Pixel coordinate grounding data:
#####
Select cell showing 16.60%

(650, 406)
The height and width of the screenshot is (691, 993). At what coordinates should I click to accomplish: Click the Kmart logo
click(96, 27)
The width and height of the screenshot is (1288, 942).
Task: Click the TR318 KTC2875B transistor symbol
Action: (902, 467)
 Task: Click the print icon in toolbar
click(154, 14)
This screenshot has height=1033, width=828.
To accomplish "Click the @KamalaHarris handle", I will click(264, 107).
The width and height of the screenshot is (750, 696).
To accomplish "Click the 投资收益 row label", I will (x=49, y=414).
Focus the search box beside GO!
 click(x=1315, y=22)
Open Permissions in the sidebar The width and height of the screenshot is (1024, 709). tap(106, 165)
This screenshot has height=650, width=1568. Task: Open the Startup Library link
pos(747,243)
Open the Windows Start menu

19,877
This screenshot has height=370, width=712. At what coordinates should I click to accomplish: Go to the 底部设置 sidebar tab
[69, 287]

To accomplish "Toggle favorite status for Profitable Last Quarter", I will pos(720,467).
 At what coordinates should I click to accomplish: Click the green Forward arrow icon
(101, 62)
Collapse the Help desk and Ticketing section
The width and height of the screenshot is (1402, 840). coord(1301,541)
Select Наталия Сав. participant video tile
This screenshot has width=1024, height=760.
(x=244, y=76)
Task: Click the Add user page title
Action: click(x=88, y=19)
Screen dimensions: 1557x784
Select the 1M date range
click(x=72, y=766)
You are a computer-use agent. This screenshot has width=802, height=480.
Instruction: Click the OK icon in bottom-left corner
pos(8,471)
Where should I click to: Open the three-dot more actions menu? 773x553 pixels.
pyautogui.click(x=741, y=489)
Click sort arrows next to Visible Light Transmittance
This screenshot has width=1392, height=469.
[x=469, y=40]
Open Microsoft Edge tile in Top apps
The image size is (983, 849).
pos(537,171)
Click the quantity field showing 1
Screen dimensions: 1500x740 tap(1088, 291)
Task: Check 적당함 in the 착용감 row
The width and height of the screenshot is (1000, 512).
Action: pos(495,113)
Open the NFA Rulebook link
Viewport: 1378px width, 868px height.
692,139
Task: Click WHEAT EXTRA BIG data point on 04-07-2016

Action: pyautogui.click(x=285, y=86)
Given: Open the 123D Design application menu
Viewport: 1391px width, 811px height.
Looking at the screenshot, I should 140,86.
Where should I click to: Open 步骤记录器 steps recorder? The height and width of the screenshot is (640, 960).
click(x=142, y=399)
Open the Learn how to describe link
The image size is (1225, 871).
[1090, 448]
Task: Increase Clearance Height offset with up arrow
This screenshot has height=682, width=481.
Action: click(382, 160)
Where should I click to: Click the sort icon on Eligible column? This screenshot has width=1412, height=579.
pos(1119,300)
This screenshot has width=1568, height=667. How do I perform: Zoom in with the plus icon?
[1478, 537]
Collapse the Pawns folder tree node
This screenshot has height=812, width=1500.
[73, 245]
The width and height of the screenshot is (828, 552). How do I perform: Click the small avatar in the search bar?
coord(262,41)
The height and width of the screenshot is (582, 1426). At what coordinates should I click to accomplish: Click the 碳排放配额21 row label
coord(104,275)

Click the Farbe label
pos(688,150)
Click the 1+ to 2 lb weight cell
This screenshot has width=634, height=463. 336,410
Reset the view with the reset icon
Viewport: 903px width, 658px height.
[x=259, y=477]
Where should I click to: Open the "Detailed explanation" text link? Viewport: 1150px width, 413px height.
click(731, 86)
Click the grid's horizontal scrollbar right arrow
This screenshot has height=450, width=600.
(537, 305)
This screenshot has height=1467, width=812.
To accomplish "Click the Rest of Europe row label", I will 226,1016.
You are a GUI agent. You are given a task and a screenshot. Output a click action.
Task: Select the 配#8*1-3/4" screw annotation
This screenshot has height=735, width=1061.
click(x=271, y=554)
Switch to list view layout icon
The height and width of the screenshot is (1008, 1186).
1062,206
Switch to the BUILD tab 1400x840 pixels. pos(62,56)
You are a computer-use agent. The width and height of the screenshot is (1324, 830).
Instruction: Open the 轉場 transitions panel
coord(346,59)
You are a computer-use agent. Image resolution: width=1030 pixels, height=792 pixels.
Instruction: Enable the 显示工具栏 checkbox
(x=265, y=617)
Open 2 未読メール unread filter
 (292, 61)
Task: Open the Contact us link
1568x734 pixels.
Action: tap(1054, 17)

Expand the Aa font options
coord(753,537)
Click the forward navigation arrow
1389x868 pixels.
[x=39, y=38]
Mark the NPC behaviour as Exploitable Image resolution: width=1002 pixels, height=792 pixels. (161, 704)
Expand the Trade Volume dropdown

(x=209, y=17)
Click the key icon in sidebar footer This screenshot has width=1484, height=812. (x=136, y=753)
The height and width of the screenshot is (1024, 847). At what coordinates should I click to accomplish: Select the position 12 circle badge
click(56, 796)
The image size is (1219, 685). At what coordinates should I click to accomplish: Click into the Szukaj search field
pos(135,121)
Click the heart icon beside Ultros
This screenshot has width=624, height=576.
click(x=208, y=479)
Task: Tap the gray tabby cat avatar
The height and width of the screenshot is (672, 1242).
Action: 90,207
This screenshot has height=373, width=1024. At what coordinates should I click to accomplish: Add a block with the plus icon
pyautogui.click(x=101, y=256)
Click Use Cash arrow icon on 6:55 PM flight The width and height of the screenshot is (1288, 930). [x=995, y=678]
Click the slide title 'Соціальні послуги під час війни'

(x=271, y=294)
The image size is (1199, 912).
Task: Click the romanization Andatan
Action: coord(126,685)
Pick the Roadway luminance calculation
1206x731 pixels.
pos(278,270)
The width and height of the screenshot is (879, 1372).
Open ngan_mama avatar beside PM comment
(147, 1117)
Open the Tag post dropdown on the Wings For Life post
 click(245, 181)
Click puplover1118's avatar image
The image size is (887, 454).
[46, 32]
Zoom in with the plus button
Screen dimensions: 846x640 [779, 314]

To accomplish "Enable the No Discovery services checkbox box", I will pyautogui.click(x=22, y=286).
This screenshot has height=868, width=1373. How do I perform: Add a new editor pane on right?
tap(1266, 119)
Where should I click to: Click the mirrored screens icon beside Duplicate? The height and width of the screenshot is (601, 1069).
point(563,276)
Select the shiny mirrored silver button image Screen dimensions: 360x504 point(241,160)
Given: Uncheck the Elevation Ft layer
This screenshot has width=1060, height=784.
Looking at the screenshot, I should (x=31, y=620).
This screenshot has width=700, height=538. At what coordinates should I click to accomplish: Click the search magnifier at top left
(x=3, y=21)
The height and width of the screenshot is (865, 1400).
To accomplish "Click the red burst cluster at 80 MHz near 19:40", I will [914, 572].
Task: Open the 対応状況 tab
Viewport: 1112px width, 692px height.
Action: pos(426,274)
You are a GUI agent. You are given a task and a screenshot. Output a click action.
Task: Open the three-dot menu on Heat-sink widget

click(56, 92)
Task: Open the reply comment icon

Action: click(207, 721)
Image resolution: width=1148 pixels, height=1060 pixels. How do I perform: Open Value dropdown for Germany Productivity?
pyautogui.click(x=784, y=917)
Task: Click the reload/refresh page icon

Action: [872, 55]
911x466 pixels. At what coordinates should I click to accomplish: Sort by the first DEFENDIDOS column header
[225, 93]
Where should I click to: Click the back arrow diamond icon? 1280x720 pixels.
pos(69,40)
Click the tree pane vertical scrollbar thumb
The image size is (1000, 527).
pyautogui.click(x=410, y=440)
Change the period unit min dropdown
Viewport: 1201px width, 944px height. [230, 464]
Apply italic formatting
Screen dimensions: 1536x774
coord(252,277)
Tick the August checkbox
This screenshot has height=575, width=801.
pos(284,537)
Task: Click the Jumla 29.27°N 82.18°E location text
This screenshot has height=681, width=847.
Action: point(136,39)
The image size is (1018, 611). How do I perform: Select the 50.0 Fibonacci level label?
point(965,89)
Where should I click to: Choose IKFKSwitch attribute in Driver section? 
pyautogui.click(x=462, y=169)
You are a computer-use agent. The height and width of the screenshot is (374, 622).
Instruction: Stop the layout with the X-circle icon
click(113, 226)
#####
Above are the entries; repeat their lines exactly, from the first through the one that contains "This screenshot has height=1033, width=828.".

### Answer
Select cell showing 16.60%

(650, 406)
The height and width of the screenshot is (691, 993). At what coordinates should I click to accomplish: Click the Kmart logo
click(96, 27)
The width and height of the screenshot is (1288, 942).
Task: Click the TR318 KTC2875B transistor symbol
Action: (902, 467)
 Task: Click the print icon in toolbar
click(154, 14)
This screenshot has height=1033, width=828.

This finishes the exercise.